As I read and viewed photos about this tragedy online I was struck by an aside about the configuration of many homes in the Joplin area. Evidently the region experienced significant growth in the '60s--era of the rambling ranch house--and thus had been constructed without basements.
No basements. In tornado country.
I am sure this is not uncommon, nor, obviously, is it the fault of the residents. What, however, will it take to learn even the smallest lesson from an overwhelmingly destructive history? Tornadoes happen in the midwestern United States. They always have. One of the many reasons my own grandfather left Oklahoma for Oregon in the late 1940s was to escape the recurring threat of tornadoes.
The Wizard of Oz was written in 1900.
How much evidence did Americans need to realize that homes in tornado country should be constructed with basements, cellars or other shelter from such storms?

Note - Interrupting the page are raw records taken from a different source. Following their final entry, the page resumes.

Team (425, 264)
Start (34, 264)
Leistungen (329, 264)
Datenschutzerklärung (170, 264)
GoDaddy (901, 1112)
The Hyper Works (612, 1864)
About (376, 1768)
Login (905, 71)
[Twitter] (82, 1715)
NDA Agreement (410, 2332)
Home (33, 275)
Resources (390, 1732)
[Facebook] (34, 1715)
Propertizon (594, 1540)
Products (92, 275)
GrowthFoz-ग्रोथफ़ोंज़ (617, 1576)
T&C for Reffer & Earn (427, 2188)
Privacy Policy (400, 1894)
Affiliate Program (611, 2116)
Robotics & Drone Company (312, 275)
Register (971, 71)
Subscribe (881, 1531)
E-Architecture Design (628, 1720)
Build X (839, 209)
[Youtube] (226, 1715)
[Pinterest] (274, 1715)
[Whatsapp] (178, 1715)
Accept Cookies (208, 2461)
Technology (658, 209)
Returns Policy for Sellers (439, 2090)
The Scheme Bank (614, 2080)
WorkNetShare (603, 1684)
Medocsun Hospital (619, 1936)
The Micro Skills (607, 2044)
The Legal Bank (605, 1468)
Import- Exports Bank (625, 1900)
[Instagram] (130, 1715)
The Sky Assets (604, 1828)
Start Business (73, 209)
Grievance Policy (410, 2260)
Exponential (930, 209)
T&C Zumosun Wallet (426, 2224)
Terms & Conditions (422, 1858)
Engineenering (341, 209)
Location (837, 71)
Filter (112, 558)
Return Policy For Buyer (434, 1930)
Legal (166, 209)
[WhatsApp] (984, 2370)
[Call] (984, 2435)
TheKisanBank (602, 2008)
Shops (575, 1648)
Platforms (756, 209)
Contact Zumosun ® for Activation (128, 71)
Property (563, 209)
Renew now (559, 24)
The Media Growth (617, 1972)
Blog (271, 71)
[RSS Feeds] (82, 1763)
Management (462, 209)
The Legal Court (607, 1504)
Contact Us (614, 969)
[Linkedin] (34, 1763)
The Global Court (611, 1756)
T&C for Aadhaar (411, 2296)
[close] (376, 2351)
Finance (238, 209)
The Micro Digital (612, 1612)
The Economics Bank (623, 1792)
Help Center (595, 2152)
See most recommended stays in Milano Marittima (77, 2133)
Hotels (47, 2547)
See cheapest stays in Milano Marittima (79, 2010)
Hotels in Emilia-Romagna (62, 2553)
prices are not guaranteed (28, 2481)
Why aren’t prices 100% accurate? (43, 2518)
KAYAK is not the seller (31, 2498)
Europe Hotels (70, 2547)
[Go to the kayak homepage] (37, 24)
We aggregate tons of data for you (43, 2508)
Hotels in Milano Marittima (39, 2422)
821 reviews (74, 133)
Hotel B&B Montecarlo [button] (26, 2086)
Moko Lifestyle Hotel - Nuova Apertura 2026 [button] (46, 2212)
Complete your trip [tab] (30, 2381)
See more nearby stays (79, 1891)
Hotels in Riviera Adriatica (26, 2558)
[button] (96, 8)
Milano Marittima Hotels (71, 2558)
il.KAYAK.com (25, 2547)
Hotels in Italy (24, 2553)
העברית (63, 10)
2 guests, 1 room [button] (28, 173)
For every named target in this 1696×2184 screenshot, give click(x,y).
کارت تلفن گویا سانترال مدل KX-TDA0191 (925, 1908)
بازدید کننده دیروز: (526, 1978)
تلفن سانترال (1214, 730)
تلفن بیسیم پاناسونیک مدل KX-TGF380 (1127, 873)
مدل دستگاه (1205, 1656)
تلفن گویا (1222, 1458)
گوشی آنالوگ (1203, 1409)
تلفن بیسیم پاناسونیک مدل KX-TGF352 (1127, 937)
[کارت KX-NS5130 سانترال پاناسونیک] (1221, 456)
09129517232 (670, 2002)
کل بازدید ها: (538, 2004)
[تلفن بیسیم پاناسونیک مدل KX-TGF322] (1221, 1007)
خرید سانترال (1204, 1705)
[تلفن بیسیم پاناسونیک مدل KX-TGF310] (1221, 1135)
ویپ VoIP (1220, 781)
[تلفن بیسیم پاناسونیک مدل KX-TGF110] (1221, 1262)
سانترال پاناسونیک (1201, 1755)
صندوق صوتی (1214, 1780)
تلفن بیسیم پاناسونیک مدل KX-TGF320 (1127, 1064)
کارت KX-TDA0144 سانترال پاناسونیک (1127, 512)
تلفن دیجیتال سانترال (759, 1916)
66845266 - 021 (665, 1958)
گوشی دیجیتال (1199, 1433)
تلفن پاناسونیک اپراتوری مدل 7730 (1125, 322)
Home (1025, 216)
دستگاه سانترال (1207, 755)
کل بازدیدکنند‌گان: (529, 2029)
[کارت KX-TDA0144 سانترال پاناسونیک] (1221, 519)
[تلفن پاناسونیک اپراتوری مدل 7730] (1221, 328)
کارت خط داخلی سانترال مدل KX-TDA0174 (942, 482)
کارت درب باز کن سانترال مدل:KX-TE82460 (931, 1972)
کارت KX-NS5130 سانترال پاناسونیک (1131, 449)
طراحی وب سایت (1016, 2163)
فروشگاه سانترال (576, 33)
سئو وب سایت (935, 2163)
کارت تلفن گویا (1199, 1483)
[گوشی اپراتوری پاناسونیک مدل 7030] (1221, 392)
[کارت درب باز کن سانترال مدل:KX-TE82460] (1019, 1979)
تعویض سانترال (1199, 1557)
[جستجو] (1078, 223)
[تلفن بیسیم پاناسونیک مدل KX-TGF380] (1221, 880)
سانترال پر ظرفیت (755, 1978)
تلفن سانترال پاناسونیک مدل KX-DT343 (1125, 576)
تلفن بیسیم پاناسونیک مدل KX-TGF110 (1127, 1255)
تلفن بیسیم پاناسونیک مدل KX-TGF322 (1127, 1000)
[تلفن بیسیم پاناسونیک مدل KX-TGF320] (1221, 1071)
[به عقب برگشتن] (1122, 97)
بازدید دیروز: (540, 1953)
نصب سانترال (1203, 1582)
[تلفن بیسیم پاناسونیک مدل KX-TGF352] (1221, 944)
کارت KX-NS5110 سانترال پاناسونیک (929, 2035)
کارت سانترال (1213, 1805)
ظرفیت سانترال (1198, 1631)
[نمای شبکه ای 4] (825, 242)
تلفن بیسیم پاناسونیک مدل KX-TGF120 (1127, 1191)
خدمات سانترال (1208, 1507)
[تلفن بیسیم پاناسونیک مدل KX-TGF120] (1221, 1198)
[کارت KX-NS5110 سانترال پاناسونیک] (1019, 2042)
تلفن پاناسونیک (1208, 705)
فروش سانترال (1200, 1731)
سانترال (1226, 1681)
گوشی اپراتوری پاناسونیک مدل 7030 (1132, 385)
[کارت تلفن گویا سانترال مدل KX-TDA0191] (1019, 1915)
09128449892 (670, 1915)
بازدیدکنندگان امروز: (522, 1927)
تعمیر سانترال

Again, this isn't anyone's "fault." Nor is it a regional foible. (See "unreinforced brick construction, West Coast earthquake zone.") In the wake of all this death and destruction, however, I hope we can learn some important engineering lessons--and apply them elsewhere, as well. Tragedy cannot always be avoided, and there is only so much we can do to protect ourselves, but we should certainly be doing what we can do. We--and our progeny who will live in what we construct today--deserve nothing less.